• **ACTION ITEM**: The exercise asks for every line of the data to be reproduced exactly.

########################################

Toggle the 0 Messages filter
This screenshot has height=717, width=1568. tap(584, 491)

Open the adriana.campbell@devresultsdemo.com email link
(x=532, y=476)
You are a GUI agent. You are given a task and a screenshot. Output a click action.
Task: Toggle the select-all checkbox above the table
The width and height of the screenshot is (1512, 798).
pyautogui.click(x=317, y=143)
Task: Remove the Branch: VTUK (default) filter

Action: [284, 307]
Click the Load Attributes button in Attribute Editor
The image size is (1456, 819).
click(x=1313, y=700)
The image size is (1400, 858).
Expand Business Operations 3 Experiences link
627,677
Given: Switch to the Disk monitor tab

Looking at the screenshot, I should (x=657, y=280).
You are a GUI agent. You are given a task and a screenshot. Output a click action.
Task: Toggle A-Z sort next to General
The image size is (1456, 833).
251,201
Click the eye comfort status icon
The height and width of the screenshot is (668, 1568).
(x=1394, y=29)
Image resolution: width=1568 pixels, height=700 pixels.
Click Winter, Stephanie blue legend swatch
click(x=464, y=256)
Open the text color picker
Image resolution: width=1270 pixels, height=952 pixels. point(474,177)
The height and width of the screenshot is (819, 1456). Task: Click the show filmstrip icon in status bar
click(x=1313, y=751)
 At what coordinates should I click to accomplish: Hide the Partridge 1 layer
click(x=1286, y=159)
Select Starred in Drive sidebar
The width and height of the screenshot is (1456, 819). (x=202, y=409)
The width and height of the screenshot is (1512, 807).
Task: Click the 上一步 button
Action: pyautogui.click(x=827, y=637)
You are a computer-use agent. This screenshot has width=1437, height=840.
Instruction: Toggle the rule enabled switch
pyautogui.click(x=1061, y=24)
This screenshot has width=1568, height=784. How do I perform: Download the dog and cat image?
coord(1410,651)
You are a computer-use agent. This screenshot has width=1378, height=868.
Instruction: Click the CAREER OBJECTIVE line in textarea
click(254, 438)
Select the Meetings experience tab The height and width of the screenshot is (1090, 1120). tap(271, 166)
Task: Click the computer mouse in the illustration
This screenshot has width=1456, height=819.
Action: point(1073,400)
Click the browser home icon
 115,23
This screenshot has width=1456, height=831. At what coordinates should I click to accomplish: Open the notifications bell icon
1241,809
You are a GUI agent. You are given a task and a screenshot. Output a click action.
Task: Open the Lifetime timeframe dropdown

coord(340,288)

########################################

• **RESULT OF THE TASK**:
Toggle the 0 Messages filter
This screenshot has height=717, width=1568. tap(584, 491)

Open the adriana.campbell@devresultsdemo.com email link
(x=532, y=476)
You are a GUI agent. You are given a task and a screenshot. Output a click action.
Task: Toggle the select-all checkbox above the table
The width and height of the screenshot is (1512, 798).
pyautogui.click(x=317, y=143)
Task: Remove the Branch: VTUK (default) filter

Action: [284, 307]
Click the Load Attributes button in Attribute Editor
The image size is (1456, 819).
click(x=1313, y=700)
The image size is (1400, 858).
Expand Business Operations 3 Experiences link
627,677
Given: Switch to the Disk monitor tab

Looking at the screenshot, I should (x=657, y=280).
You are a GUI agent. You are given a task and a screenshot. Output a click action.
Task: Toggle A-Z sort next to General
The image size is (1456, 833).
251,201
Click the eye comfort status icon
The height and width of the screenshot is (668, 1568).
(x=1394, y=29)
Image resolution: width=1568 pixels, height=700 pixels.
Click Winter, Stephanie blue legend swatch
click(x=464, y=256)
Open the text color picker
Image resolution: width=1270 pixels, height=952 pixels. point(474,177)
The height and width of the screenshot is (819, 1456). Task: Click the show filmstrip icon in status bar
click(x=1313, y=751)
 At what coordinates should I click to accomplish: Hide the Partridge 1 layer
click(x=1286, y=159)
Select Starred in Drive sidebar
The width and height of the screenshot is (1456, 819). (x=202, y=409)
The width and height of the screenshot is (1512, 807).
Task: Click the 上一步 button
Action: pyautogui.click(x=827, y=637)
You are a computer-use agent. This screenshot has width=1437, height=840.
Instruction: Toggle the rule enabled switch
pyautogui.click(x=1061, y=24)
This screenshot has width=1568, height=784. How do I perform: Download the dog and cat image?
coord(1410,651)
You are a computer-use agent. This screenshot has width=1378, height=868.
Instruction: Click the CAREER OBJECTIVE line in textarea
click(254, 438)
Select the Meetings experience tab The height and width of the screenshot is (1090, 1120). tap(271, 166)
Task: Click the computer mouse in the illustration
This screenshot has width=1456, height=819.
Action: point(1073,400)
Click the browser home icon
 115,23
This screenshot has width=1456, height=831. At what coordinates should I click to accomplish: Open the notifications bell icon
1241,809
You are a GUI agent. You are given a task and a screenshot. Output a click action.
Task: Open the Lifetime timeframe dropdown

coord(340,288)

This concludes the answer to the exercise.